The drinks sound interesting, but I'd like to hear more about your South American adventures. You've been a bold, bold girl!

Lisa said...

Please don't tell me you you hung around Mexico because "It was my job to run around in the outlying areas negotiating for things that would constitute factories and workforces" doing these things for Talbots???!!!. I seem to remember that you worked for them. I guess if the answer is in the 'affirmative', it's just in the nature of business these days and ultimately the bottom line. After I got past these thoughts, the rest of the post sounded so good because I realized I probably needed a good drink to face 'reality'. Love your blog and still love Talbots. Ah, such is life.

The Blushing Hostess said...

Blue - I hope it is a wonderful weekend, tamarind and otherwise.

EMom - Thanks, and I loved the letter to your children in kind!

Mespetites - I had one, and it was not in Mexico, it was in a spa in Florida.
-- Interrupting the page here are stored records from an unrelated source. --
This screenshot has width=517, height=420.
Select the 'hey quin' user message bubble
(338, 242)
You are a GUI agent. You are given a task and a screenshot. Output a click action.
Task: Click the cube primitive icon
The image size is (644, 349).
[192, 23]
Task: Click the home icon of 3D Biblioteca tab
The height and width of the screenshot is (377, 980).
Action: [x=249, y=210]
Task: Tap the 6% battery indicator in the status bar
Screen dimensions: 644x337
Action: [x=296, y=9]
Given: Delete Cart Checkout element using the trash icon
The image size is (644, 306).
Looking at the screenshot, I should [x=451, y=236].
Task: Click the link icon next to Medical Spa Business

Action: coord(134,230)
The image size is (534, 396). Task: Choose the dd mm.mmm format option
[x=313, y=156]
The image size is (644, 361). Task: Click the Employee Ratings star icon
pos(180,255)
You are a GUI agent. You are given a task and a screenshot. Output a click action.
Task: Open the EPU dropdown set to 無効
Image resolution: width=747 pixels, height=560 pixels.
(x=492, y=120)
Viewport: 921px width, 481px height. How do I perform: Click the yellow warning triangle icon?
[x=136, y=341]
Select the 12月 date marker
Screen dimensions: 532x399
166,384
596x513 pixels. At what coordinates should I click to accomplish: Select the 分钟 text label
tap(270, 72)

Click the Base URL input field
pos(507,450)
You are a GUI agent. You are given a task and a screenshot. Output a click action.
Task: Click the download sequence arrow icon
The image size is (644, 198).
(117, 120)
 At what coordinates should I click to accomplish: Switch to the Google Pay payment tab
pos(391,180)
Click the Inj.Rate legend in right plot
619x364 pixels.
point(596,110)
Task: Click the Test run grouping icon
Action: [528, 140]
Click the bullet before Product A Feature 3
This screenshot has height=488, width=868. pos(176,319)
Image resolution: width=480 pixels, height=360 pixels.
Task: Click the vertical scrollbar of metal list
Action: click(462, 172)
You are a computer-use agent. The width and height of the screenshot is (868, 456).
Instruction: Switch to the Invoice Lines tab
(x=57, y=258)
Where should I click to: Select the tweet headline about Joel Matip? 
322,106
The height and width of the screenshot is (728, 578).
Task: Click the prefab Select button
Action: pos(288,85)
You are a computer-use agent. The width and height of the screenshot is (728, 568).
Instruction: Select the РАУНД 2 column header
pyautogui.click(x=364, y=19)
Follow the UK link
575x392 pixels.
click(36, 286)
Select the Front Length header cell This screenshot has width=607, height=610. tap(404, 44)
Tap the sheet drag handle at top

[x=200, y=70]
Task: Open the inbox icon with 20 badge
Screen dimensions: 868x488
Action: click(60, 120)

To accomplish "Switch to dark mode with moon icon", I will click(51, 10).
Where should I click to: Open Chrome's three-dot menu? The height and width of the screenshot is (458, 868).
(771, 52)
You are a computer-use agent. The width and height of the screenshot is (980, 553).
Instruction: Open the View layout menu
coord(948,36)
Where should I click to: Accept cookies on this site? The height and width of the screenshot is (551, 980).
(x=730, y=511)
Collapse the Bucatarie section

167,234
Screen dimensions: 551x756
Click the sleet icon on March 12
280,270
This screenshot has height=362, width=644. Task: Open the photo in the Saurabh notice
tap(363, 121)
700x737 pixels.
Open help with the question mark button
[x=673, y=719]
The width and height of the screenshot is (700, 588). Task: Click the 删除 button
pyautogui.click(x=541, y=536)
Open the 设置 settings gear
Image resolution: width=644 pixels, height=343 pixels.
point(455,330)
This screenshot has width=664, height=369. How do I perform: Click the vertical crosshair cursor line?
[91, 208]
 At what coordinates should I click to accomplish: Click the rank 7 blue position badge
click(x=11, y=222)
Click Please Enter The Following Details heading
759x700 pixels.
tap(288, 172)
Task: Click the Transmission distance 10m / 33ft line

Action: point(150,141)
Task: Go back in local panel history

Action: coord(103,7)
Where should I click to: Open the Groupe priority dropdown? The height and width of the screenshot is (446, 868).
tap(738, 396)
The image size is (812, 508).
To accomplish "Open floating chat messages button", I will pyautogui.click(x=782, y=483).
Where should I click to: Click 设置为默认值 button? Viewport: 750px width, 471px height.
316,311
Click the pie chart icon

I have to say, I will have to try it again...

LPC - Each day I have new reason to be jealous.

Butler - I am posting some of the accompanying recipes at Cooks, I hope you and she will let me know what you think!

Home - I worked for a young guy who believed in (ad)ventures in resourcing as well as food and drinks. Will try to include those and nun stories for you in the future -and hoping you are well.

Clementina - heard of it as they make it in a restaurant in NYC but have not had the pleasure. If you have a recipe, please send it along and I will link to you.

Lisa - Talbots: Could not tell you what they did in Mexico but my product lines and directorship in the 5 years after leaving there were largely in this hemisphere and Taiwan. I wore a limited amount of the clothing but in truth no longer buy the brand; I felt there were ways around laying off as many as they did. A lot of bright talented people went down in that fight, and having seen a large staff through a business period as difficult as the one they faced, I have a hard time getting behind it now... If only out of loyalty to people who deserved something better. Regarding whether it is just business: There are so many good examples (ie Containter Store) of sucessful (bottom line driven)retailers who are also dedicated humanitarians where their employees (and their livlihoods) are concerned...

As for the adventures in CA and SA, I loved them, would not trade them.